Andiamo tutti a fare un giro al mercato, che nonostante l'ora rimane ancora in piena attività. Io e l'inglese ci lanciamo in una campagna fotografica nella stupenda miniera di volti e azioni quotidiane che è il mercato. Alcuni si mettono in posa per farsi fotografare, altri ci chiedono espressamente di scattare una foto. Insomma, diventiamo motivo di richiamo e i fotografi ufficiali dell'affascinante grande mercato di Nukus.

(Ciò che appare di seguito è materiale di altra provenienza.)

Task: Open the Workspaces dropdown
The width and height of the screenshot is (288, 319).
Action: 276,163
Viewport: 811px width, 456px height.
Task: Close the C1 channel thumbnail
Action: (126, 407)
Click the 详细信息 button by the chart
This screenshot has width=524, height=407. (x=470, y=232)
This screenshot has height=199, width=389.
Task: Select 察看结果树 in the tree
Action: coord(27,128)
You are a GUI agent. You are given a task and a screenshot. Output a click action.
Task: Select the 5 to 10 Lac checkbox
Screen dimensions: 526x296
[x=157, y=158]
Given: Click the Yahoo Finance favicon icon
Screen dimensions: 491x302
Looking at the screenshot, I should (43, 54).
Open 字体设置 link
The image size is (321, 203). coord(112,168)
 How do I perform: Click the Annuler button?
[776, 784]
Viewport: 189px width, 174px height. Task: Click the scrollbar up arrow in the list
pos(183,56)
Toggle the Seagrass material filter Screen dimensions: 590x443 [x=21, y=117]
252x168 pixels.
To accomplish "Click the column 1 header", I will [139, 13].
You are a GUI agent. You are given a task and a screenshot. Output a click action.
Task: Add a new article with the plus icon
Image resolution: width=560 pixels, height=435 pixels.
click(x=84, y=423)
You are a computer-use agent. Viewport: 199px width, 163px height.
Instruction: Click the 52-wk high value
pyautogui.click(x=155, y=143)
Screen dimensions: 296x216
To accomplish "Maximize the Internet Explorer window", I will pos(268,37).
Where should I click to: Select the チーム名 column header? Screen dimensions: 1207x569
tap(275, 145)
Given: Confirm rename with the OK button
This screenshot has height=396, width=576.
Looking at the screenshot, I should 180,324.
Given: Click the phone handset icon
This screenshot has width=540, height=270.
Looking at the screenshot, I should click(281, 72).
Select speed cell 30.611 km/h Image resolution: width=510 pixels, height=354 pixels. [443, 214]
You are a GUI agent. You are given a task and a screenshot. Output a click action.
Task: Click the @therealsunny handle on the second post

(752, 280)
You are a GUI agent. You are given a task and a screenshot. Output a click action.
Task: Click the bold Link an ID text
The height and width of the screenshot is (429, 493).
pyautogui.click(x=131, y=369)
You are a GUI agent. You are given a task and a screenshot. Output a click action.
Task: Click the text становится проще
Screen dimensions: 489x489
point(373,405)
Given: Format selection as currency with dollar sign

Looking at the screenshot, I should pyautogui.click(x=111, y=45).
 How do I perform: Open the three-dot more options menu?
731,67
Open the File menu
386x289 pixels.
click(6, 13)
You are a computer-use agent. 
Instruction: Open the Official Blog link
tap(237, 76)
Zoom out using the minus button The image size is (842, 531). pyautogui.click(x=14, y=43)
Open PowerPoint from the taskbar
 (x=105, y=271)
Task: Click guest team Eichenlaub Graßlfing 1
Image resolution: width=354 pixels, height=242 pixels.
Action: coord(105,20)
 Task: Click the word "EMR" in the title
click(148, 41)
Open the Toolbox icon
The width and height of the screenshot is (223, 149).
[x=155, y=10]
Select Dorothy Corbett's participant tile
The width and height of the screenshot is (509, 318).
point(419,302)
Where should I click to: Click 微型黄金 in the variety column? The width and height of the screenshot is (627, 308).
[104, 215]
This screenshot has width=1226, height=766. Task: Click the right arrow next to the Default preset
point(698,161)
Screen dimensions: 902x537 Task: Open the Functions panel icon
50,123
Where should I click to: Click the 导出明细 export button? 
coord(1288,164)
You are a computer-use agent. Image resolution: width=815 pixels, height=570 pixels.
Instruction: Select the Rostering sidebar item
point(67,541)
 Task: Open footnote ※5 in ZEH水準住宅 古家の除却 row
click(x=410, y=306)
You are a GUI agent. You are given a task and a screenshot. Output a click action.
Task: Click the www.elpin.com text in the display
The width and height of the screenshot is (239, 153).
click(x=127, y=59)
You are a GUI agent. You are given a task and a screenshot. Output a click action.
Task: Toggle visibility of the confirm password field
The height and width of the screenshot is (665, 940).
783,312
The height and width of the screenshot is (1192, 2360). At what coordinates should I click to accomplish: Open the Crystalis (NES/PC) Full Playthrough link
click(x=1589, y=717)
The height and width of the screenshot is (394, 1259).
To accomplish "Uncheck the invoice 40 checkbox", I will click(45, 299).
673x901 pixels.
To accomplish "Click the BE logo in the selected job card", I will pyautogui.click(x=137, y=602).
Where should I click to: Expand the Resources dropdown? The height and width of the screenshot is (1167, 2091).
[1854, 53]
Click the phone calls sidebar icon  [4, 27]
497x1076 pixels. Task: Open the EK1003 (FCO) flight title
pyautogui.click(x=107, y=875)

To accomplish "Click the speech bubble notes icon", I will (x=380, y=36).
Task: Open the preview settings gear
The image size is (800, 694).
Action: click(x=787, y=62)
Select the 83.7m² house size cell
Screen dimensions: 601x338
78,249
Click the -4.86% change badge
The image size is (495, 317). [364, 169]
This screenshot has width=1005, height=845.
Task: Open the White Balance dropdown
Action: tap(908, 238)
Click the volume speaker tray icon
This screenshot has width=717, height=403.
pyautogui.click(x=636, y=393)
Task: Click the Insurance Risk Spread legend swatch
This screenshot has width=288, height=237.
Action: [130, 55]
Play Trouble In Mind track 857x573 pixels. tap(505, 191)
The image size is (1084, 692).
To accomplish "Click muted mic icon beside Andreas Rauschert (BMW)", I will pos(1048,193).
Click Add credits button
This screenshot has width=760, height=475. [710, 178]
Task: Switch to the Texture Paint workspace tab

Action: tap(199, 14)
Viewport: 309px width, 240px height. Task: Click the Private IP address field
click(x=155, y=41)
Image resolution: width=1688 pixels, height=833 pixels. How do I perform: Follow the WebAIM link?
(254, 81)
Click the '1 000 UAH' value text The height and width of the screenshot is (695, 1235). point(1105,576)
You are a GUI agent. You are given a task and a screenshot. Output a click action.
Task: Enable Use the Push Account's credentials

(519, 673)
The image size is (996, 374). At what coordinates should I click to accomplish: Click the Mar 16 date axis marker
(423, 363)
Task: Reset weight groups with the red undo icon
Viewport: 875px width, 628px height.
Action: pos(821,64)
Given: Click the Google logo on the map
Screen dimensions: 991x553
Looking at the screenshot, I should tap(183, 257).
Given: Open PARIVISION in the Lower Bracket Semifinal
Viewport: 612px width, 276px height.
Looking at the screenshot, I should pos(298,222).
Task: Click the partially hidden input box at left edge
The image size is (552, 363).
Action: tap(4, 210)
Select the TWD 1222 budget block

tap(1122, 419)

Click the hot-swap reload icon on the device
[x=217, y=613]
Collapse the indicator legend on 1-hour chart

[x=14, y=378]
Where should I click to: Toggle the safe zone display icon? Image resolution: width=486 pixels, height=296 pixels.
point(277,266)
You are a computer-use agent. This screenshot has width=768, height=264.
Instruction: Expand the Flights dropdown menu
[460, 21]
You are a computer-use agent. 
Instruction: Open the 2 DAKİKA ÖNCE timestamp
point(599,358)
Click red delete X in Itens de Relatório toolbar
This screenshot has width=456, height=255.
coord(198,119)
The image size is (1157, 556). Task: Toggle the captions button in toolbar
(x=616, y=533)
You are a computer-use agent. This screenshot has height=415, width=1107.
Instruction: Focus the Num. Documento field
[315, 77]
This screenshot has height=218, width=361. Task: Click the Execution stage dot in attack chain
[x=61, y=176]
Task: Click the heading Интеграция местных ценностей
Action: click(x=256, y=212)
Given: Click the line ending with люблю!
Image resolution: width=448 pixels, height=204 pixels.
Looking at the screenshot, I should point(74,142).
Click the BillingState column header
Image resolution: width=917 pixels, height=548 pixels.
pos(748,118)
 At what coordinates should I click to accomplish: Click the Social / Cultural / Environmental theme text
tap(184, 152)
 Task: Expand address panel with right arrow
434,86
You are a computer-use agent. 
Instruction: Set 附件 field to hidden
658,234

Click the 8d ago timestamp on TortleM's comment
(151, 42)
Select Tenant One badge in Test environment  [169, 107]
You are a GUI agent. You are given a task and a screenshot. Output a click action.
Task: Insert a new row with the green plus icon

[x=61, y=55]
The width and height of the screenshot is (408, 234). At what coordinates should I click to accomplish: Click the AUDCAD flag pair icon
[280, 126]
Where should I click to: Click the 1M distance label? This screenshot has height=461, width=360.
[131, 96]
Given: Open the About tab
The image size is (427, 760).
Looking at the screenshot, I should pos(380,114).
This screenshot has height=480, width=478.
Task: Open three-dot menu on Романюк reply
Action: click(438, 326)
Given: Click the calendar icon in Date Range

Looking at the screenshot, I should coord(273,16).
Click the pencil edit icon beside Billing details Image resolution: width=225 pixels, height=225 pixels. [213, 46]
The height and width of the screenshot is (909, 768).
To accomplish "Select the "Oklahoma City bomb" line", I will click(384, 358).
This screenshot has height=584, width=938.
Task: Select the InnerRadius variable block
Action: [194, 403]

Non è andata così male in questa città dall'aspetto così poco promettente. Finora ho occupato stupendamente le ore della mia permanenza e concludo bene la serata. Esco con l'inglese Paulo e altri quattro francesi a mangiare una zuppa al mercato. La nostra entrata nel locale desta molta curiosità, soprattutto con il comportamento eccitato di Paulo. Gli altri quattro sono persone simpatiche ed educate e passiamo una bella serata, nonostante la zuppa che è coperta di un centimetro di olio arancione. È olio di cotone che viene usato abbondantemente in cucina.

ImageRientro alle 23 e mi domando cosa penserà Artur, il mio compagno di stanza georgiano, che mi ha visto uscire alle 15 e non più rientrare. Ma lo trovo ancora sveglio, davanti alla tele e con le sue sigarette che ormai hanno riempito tutti i contenitori intorno al suo letto. Mi chiede se possiamo dormire con la porta e la finestra aperta, cosa che pensavo essere indispensabile se non volevo morire soffocato nel sonno, e ci auguriamo buona notte.